Van Grimde Corps Secrets is launching a residency program that offers artists the opportunity to explore, in the context of their own practice, the interactions between bodies and digital technologies. Artists-in-residence will be able to choose the technological devices they would like to experiment with, in relation to their artistic objectives. The goal is to provide a space for research and free creation, along with equipment and mentoring if needed.

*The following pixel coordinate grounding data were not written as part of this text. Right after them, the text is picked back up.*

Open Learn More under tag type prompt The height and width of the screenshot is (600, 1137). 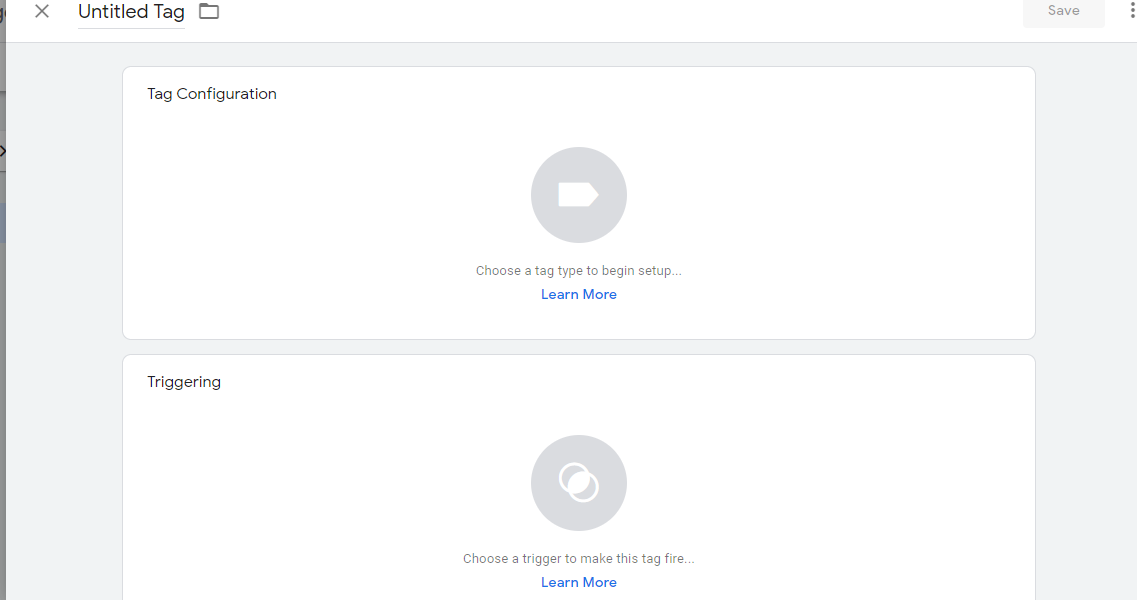click(x=579, y=295)
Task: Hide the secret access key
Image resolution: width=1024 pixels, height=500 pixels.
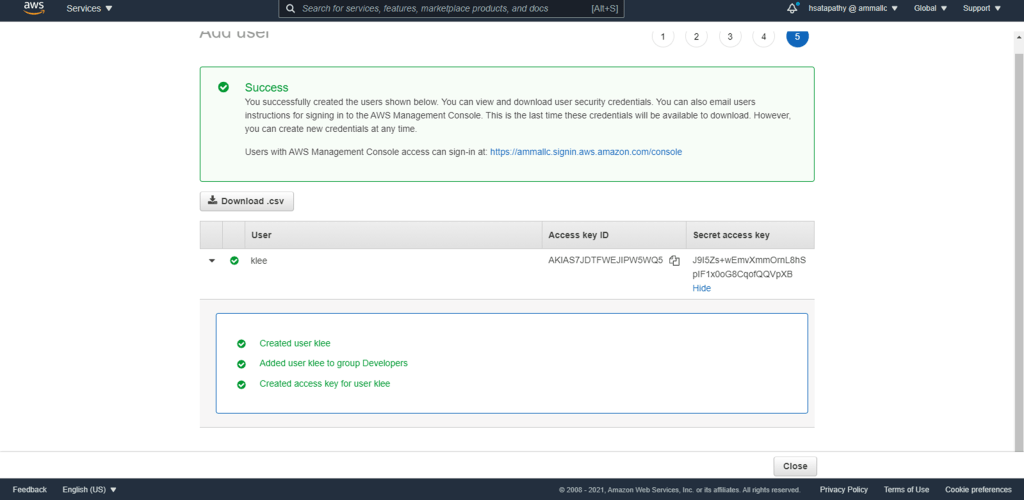Action: [701, 288]

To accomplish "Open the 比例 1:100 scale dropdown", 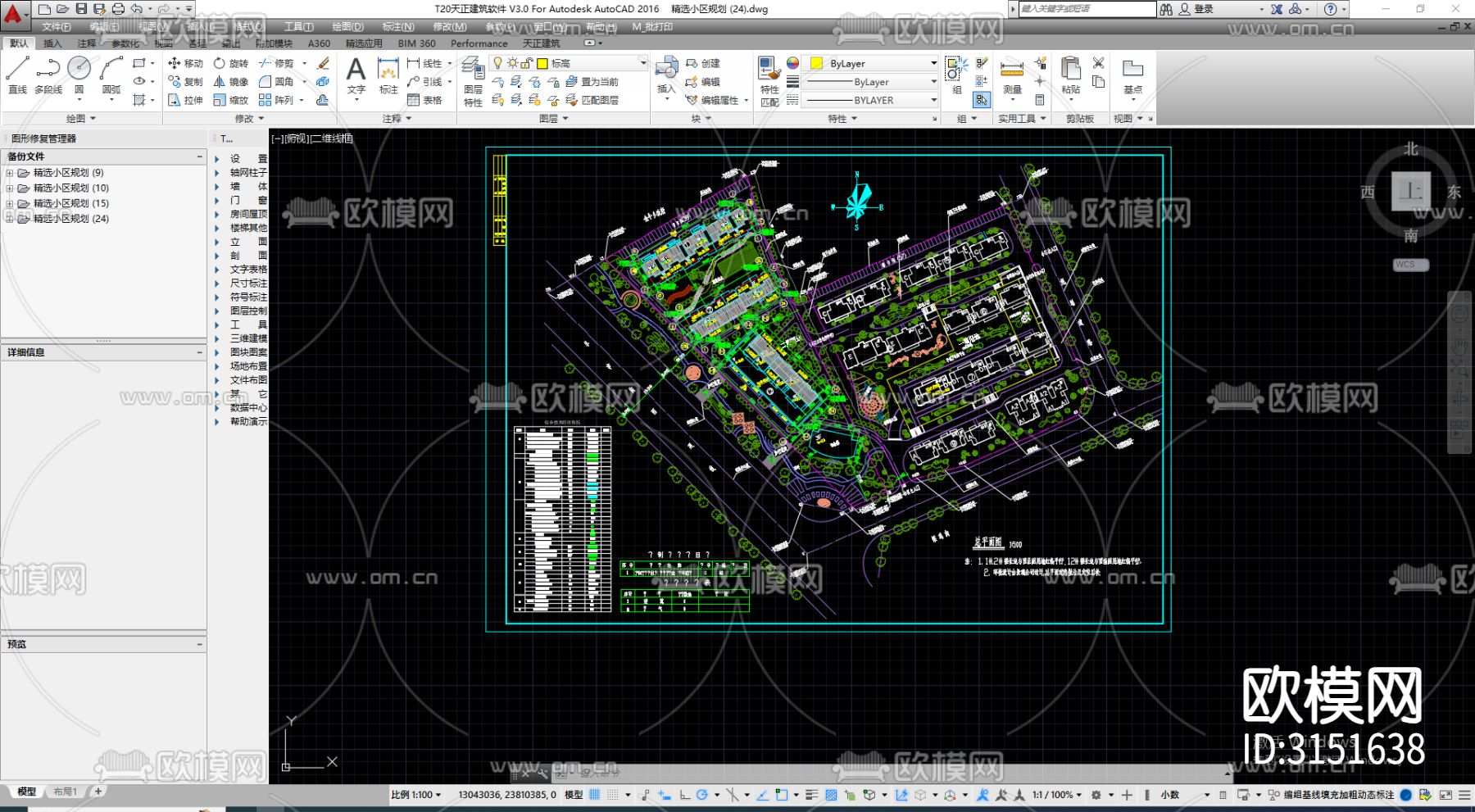I will tap(416, 795).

Two 2-week residencies will be offered between February 2021 and December 2022.

 

After our call to projects, two artists were chosen for the residencies:

Audrey Rochette, Diorama

Choreographer and performer, Audrey Rochette is interested, among other things, in the dialogical relationship between the body and technologies. Her works have been shown at Tangente, La Chapelle – Scènes Contemporaines, Dance Matters in Toronto and Festivaleke in Charleroi (BE). As a performer and assistant choreographer, she worked for 6 years with the company Kondition Pluriel, whose works are at the crossroads of media arts and performance. Audrey is currently a research associate for an Austrian machine learning project (Machine Movement Lab) led by Petra Gemeinboeck, Rob Saunders and Marie-Claude Poulin, as well as a research assistant to Nicole Harbonnier and Geneviève Dussault in Observation-Analysis of Movement. She is currently working on the creation of her new piece Diorama, an interactive and performative installation focusing on the ethics of the relationships between the living and the non-living in an ecosystem made up and composed of individual materials, technologies and organic.

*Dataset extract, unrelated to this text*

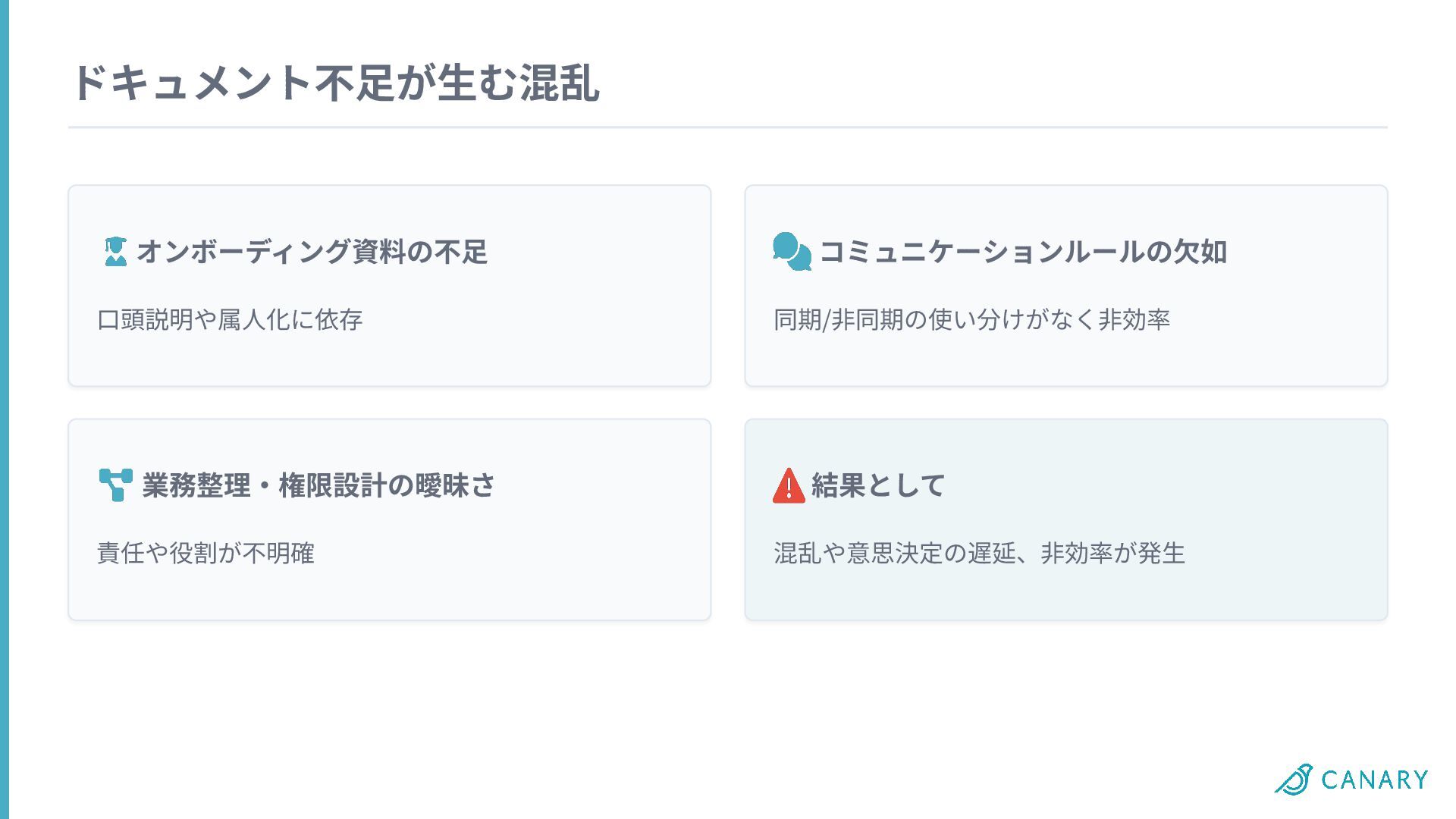The height and width of the screenshot is (819, 1456).
Task: Click text 責任や役割が不明確
Action: pyautogui.click(x=206, y=554)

Diorama is an interactive and performative installation, a reflection in practice on the place of humans in the fragile balances of the environments they occupy. A small ecosystem made under a giant modular mobile, the interactivity of a system of motion sensors reproduces the interdependence between human and environmental phenomena. The performers, matter, sound and light respond to each other and thus influence each other in this complex web of relationships between living and non-living.

Artistic team: Alice Sanz, Élise Bergeron, Rosie Contant, Audrée Juteau, Maude Arès, Karine Gauthier, Alexandre St-Onge, Stéphane Gladyszewski, Audrey Rochette

Gerard X Reyes, NC2022

Gerard X Reyes is a Uruguayan-Canadian dancer, choreographer, Somatic Sex Educator and Intimacy Coordinator. For the past twenty years, Reyes’s artistic practice has addressed the sensual and sexual body. As a dancer, Reyes spent seven years as a member of the Compagnie Marie Chouinard (2006-07; 2009-13). He is the recipient of a Gemini Award from the Academy of Canadian Cinema and Television for Best Performance in Chouinard’s bODY_rEMIX. Reyes has performed extensively for many other choreographers including Jérôme Bel, Benoît Lachambre, Bill T. Jones, Luther Brown and Amazon Leiomy Maldonado. His first solo work, “The Principle of Pleasure”, explores the themes of desire, seduction and control by melding together voguing, stripping, eccentricity and glamour. Set to original remixes of songs by pop icon Janet Jackson, the solo premiered in 2015 at La Chapelle (Montreal) and has since toured across Canada and Europe including Festival TransAmériques (Montréal), SummerWorks (Toronto), P*rny Days (Zurich) and Tanzfabrik (Berlin). In 2017 Reyes pioneered Montreal’s Kiki Ballroom Scene by leading weekly practices for local LGBTQ+ youth as well as producing and hosting regular Kiki Balls including balls for Canada Pride (2017) and Fierté Montréal (2018). Recently, Reyes completed a certification in Sexological Bodywork via the Institute of Somatic Sexology. This certificate allows him to teach somatic sex education privately, and assist in projects as an Intimacy Coordinator for stage and film. Through this practice, he guides people towards deeper embodiment and connection with their sensual self.

NC2022 : “In the current hyper information era, humans are collectively obsessed with inventing new technologies that claim to facilitate the human experience by offering greater choice and less physical work. To counter this, I raise the questions: As humans what do we already have in our underlying, collective experience that we are not using to its full potential? Does our rational, mammalian paradigm distract us from our ancient, latent reptilian wisdom of how to survive and connect? To respond to these questions, I am curious to step outside of the human-made world (cities) and move into nature.”